Rather, each seedling is slipped into the soil very ‘gently’ and close to the surface, so that its root lies horizontally in the moist soil. This makes the shape of the transplanted seedling more like ‘L’ than like ‘J’ and facilitates root growing quickly downward. Only single seedling is to be planted at the intersection rather than in clumps of 2 or 3 or more.
5. Wider Spacing:
Rice plants can better realize their potential for tiller and root growth and for subsequent grain filling, if spaced widely rather than densely. Seedlings are to be planted in a square method at 25 x 25 cm spacing. Leaving wide space between each plant ensures that roots have adequate room to grow and the plants will be exposed to more sunlight, air and nutrients. This result in more root growth and profuse tillering. The square pattern also facilitates weeding in both directions. This means that individual plants got more room to spread.
6. Weeding and Aeration:
As there is no standing water in rice fields under SRI method, weed growth is very high. Use simple mechanical rotary weeder (Cono weeder) to churn the soil for weed control. Rotate the weeder at least 2 to 4 times in order to incorporate the weeds into the soil. The first weeding should be done at 10-12 days after transplanting to eliminate the newly germinated weeds.

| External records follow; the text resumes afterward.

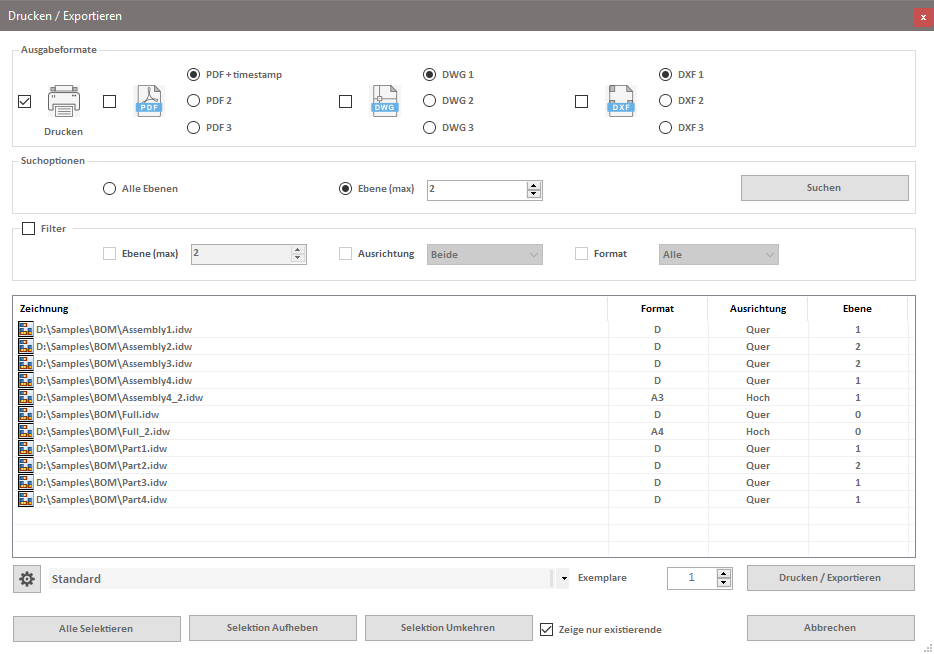This screenshot has height=654, width=934.
Task: Sort by the Ausrichtung column header
Action: [757, 309]
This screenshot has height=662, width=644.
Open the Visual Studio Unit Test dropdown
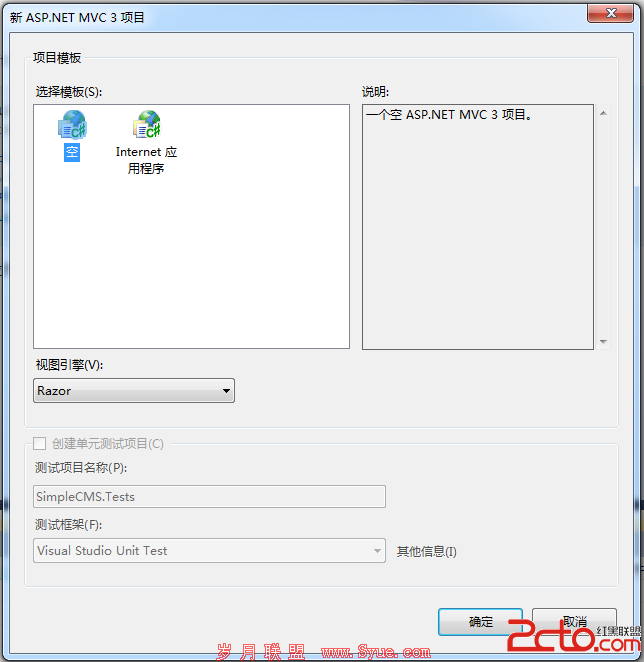click(x=209, y=551)
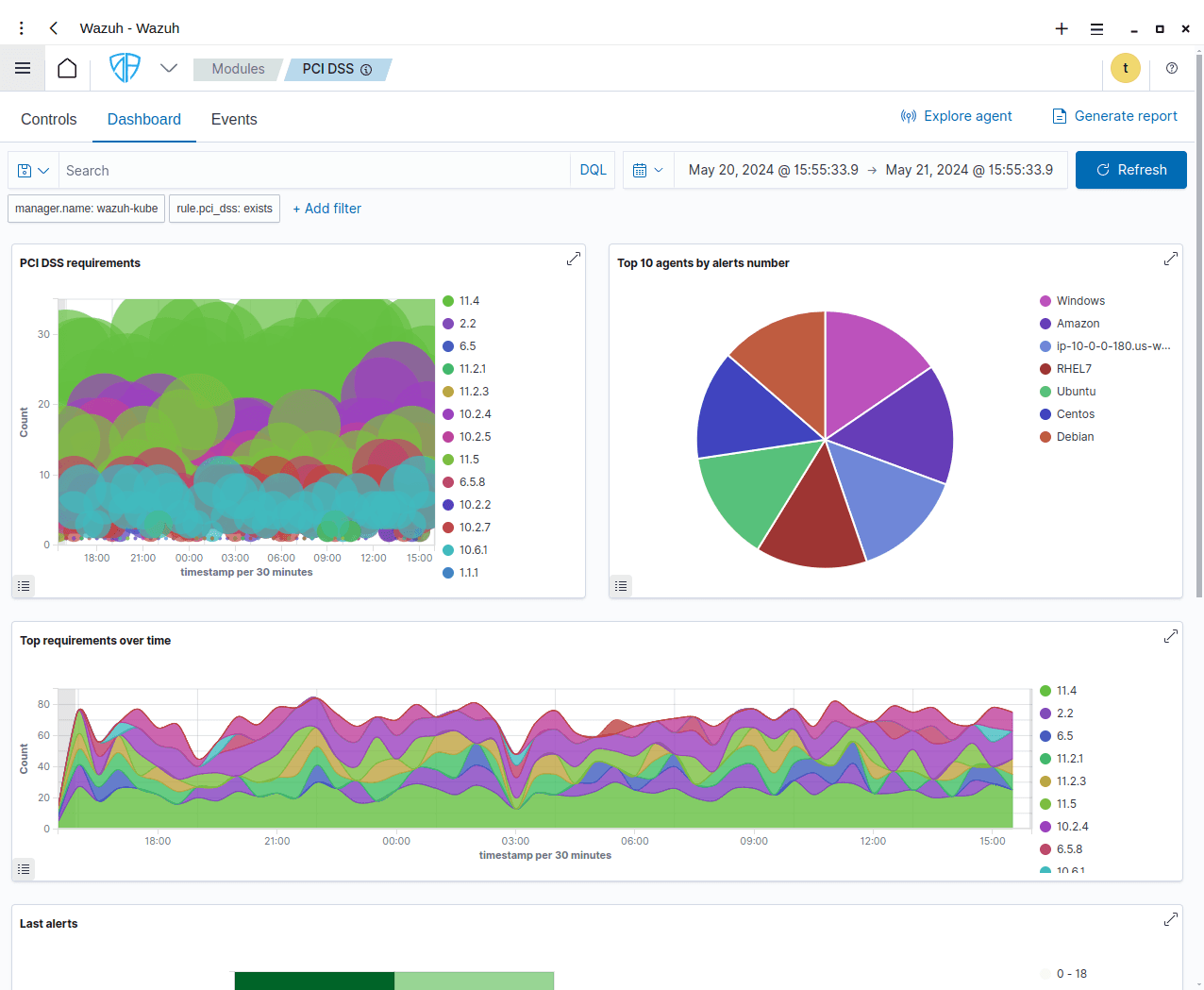Expand the Wazuh menu chevron
The image size is (1204, 990).
click(169, 68)
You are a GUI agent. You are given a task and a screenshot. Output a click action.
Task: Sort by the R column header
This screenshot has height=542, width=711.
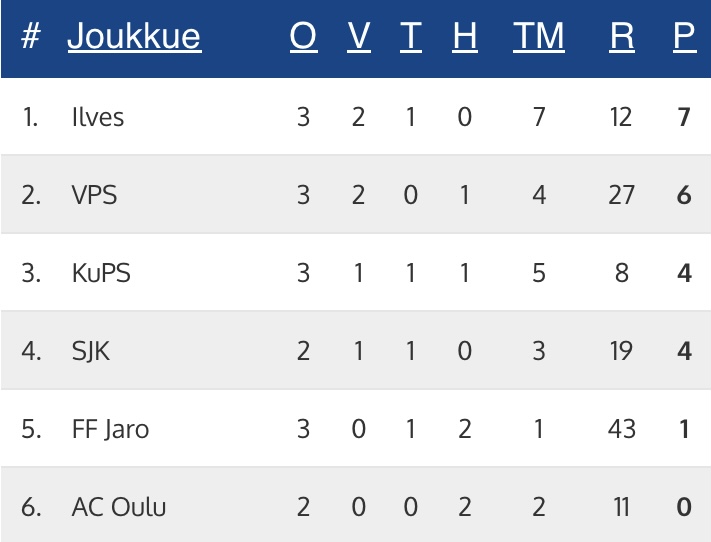tap(622, 37)
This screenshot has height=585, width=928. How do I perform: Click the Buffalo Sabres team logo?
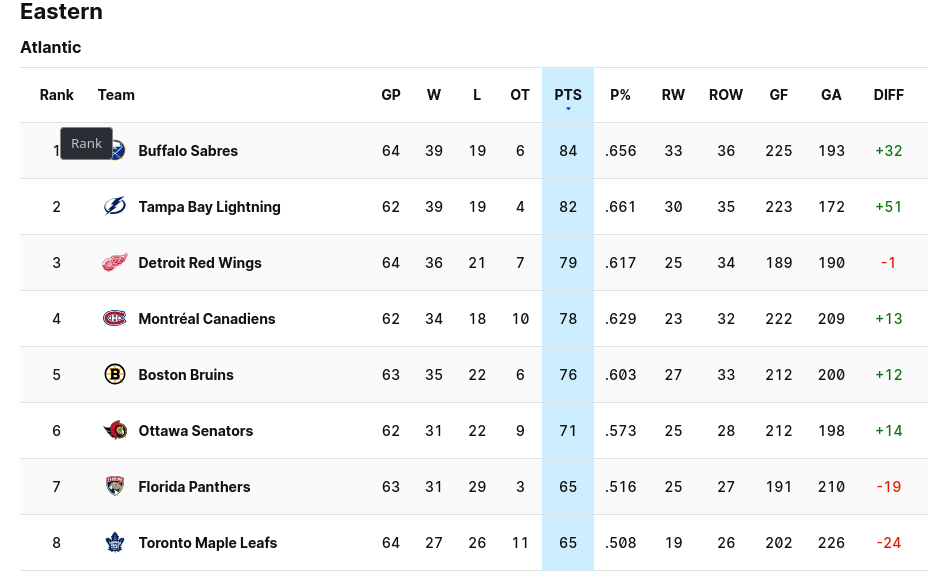tap(115, 150)
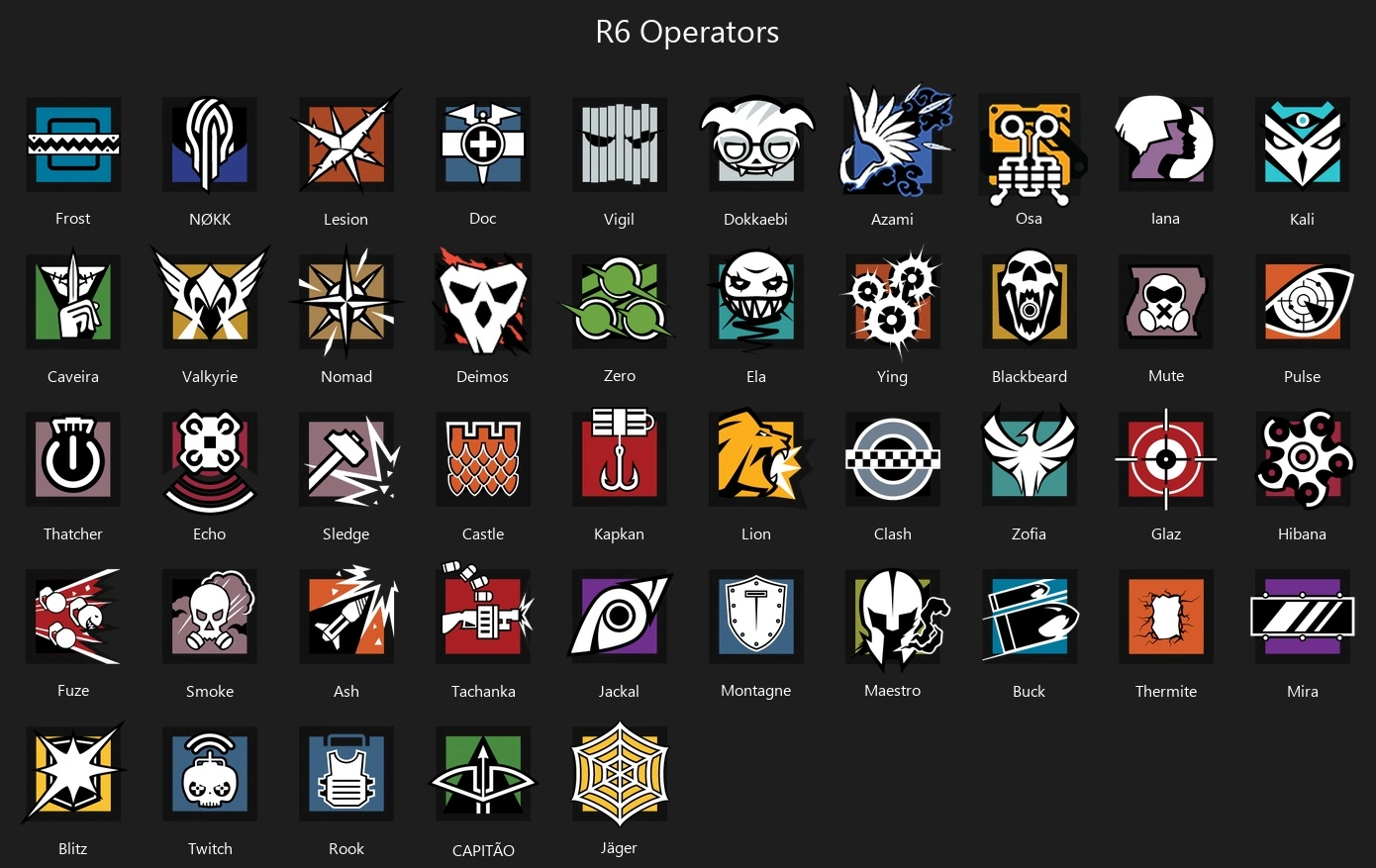Click the CAPITÃO name label
The height and width of the screenshot is (868, 1376).
[x=483, y=850]
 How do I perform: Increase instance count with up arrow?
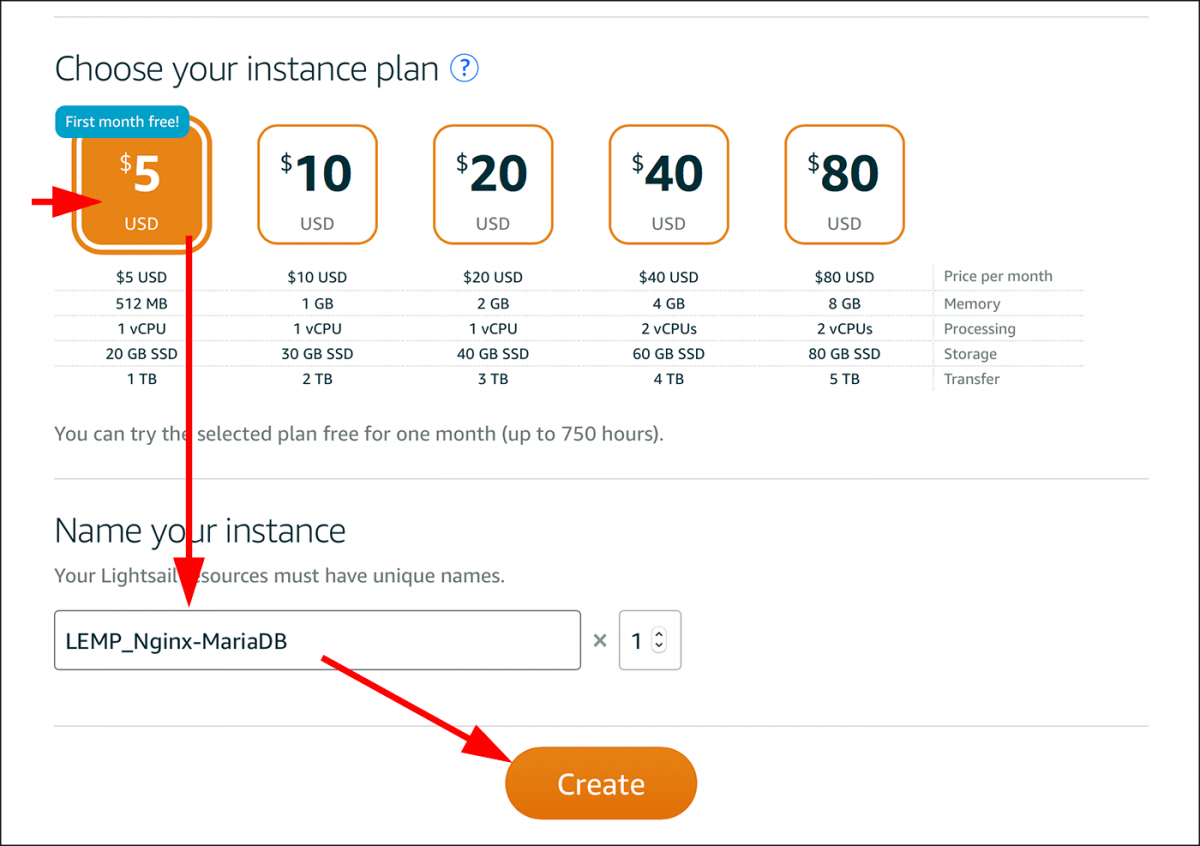point(658,634)
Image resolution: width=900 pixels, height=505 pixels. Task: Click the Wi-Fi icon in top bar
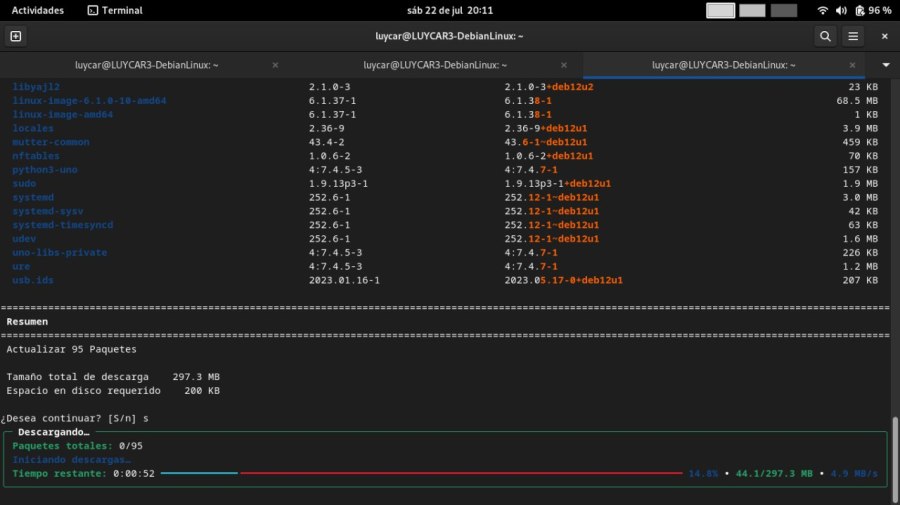tap(823, 10)
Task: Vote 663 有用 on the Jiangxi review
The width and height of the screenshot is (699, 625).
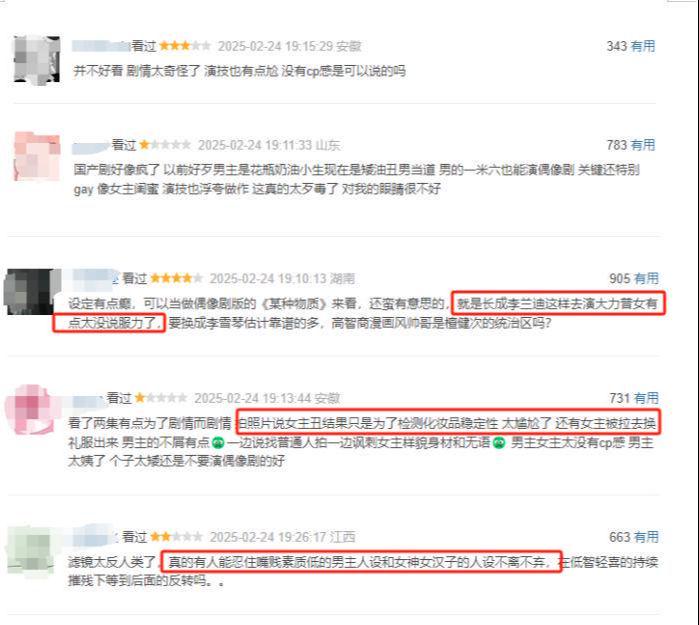Action: pos(633,537)

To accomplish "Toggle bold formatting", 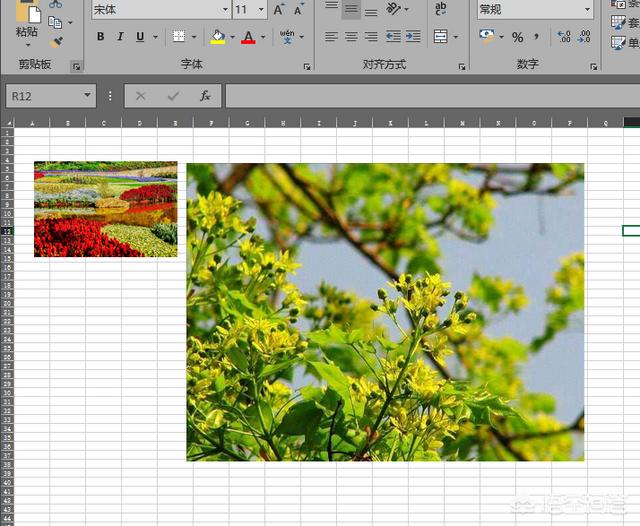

Subsequent weeding is done at 10 days interval. Rotary weeding helps in greater aeration which results in more root growth, reduced weed competition. Weeds incorporated into the soil may add about 1 ton green manure per hectare per weeding and encourage the diverse microbial population in the soil. Herbicides are not recommended under SRI method.
7. Water Management:
Rice has traditionally been grown under standing water continuously. However, standing water creates hypoxic soil conditions. Under such conditions three-fourths of rice root system gets degenerated by the time of flowering. Water is not allowed to stagnate under SRI method which sustains large and intact root system throughout the growth and reproductive stages of rice plant.
Regular irrigation is provided, just to keep the soil moist. Alternate ‘wetting and drying’ is allowed, which give aerobic and anaerobic soil conditions for better nutrient mobilization by soil biota. This avoids root degeneration, which usually happens under continuous flooding.
Un-flooded conditions, combined with mechanical weeding, result in more air in the soil and greater root growth. Higher root growth provides access to more nutrients. Irrigate the field on the previous evening before the periodic wetting. Drain out water in the morning to facilitate rotary weeder operation. To produce 1 kg grain 2,710 liters of water was needed through this novel approach (SRI) in contrast to the 3,720 liters through the conventional method.
8. Manuring:
Instead of chemical fertilizers, FYM or compost is applied @ 10t/ha which is quite sufficient as a source of nutrients. As a result, more plant growth is achieved because of better soil health and more balanced nutrient supply. Apply diverse organic manures. Organic manures act as food for microorganisms.
9. Pest and Disease Control:
Pest and disease problems appear to be less with SRI method, perhaps healthier and vigorous plants have more capacity to resist pest and disease attacks. It was observed that, sheath blight and BPH incidence is low under SRI method.
Benefits of System of Rice Intensification (SRI):
i. Higher grain and straw yields and reduction in duration by about 10-15 days.
ii. Lesser use of chemicals and low water requirement (about ½ of conventional method)
iii. Higher head rice recovery, more seed weight and less chaffy grain.
iv. Soil health improves through biological activity.
v. The SRI technique is also eco-friendly as the fields are not flooded but kept moist ‘methane’ the major green-house gas is not produced.